Personal information
- Native name: Эльмира Әнуарбекқызы Сыздықова
- Born: 5 February 1992 (age 34) North Kazakhstan Region, Kazakhstan
- Height: 172 cm (5 ft 8 in)
- Weight: 76 kg (168 lb)

Medal record
Women's freestyle wrestling
Representing Kazakhstan
Olympic Games
| Bronze medal – third place | 2016 Rio de Janeiro | 69 kg |
Asian Championships
| Gold medal – first place | 2021 Almaty | 76 kg |
| Gold medal – first place | 2023 Astana | 76 kg |
| Silver medal – second place | 2015 Doha | 69 kg |
| Silver medal – second place | 2016 Bangkok | 69 kg |
| Bronze medal – third place | 2014 Astana | 69 kg |
| Bronze medal – third place | 2018 Bishkek | 76 kg |
| Bronze medal – third place | 2020 New Delhi | 76 kg |
| Bronze medal – third place | 2024 Bishkek | 76 kg |
Asian Games
| Bronze medal – third place | 2018 Jakarta | 76 kg |
Islamic Solidarity Games
| Bronze medal – third place | 2025 Riyadh | 76 kg |
Asian Indoor Games
| Silver medal – second place | 2017 Ashgabat | 69 kg |
Yasar Dogu Tournament
| Silver medal – second place | 2024 Antalya | 76 kg |
| Silver medal – second place | 2025 Kocaeli | 76 kg |
Golden Grand Prix Ivan Yarygin
| Gold medal – first place | 2022 Krasnoyarsk | 76 kg |
Grand Prix
| Bronze medal – third place | 2025 Tirana | 76 kg |
| Bronze medal – third place | 2025 Budapest | 76 kg |
World Junior Championships
| Bronze medal – third place | 2011 Bucharest | 72 kg |

= Elmira Syzdykova =

Kazakhstani sport wrestler

Elmira Änuarbekqyzy Syzdyqova (Эльмира Әнуарбекқызы Сыздықова; born 5 February 1992) is a Kazakh wrestler.

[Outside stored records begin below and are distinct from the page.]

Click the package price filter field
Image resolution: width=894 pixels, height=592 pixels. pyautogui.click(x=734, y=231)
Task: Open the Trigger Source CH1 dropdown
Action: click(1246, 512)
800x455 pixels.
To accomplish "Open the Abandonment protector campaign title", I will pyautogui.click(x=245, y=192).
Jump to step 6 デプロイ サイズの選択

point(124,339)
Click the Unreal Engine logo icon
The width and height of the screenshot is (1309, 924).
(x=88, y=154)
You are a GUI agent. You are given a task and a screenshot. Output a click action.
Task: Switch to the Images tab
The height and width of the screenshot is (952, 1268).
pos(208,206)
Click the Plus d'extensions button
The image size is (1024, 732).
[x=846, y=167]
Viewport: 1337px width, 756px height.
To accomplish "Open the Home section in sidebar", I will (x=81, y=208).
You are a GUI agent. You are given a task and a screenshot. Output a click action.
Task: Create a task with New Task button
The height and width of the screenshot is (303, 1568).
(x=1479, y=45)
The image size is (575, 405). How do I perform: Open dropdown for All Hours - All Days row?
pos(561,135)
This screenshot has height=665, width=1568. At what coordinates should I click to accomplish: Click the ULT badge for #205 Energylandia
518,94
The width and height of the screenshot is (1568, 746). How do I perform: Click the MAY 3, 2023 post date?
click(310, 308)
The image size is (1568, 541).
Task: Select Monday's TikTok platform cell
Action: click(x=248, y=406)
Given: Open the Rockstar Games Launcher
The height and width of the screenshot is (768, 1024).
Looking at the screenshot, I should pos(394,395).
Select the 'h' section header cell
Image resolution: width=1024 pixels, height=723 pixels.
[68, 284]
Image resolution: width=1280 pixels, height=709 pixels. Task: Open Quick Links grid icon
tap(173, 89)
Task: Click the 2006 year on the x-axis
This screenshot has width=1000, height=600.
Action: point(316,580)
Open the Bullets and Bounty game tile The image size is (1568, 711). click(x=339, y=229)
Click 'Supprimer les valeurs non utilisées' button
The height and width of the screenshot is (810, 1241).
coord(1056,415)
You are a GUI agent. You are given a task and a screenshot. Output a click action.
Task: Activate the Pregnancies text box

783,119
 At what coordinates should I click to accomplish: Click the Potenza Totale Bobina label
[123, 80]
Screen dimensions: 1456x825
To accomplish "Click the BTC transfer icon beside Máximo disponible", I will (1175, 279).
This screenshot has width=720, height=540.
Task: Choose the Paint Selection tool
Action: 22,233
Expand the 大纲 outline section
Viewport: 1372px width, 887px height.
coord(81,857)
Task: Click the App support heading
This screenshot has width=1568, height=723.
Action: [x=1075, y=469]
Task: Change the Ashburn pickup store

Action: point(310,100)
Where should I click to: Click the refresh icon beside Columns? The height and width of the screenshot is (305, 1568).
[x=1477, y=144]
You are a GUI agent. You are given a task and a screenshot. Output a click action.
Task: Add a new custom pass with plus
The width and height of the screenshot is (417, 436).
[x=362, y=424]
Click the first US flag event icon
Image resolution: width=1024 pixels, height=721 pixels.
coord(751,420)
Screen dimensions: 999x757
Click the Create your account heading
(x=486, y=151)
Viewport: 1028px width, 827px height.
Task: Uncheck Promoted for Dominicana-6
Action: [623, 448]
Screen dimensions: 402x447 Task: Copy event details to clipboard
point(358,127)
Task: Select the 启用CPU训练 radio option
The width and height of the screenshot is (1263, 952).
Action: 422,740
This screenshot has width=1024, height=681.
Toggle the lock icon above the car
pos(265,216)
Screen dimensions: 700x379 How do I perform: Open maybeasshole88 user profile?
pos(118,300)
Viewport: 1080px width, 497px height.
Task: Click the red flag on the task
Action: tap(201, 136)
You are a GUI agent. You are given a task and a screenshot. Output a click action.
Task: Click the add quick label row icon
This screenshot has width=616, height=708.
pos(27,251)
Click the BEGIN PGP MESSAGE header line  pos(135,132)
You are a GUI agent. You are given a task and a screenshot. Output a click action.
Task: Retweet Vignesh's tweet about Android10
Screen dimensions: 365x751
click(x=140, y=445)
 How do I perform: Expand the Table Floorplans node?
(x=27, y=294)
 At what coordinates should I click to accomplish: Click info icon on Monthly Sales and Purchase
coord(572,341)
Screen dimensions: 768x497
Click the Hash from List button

She represented her country at the 2016 Summer Olympics and won a bronze medal in the 69 kg category. She has won several medals at the Asian Championships.

== Career ==

In 2021, Syzdykova won one of the bronze medals in the 76 kg event at the Matteo Pellicone Ranking Series 2021 held in Rome, Italy. A month later, she secured the gold medal in her event at the 2021 Asian Wrestling Championships held in Almaty, Kazakhstan.

In 2022, Syzdykova won the gold medal in the women's 76 kg event at the Golden Grand Prix Ivan Yarygin held in Krasnoyarsk, Russia.

She won the gold medal in the women's 76 kg event at the Grand Prix de France Henri Deglane 2023 held in Nice, France. She won one of the bronze medals in her event at the 2023 Ibrahim Moustafa Tournament held in Alexandria, Egypt.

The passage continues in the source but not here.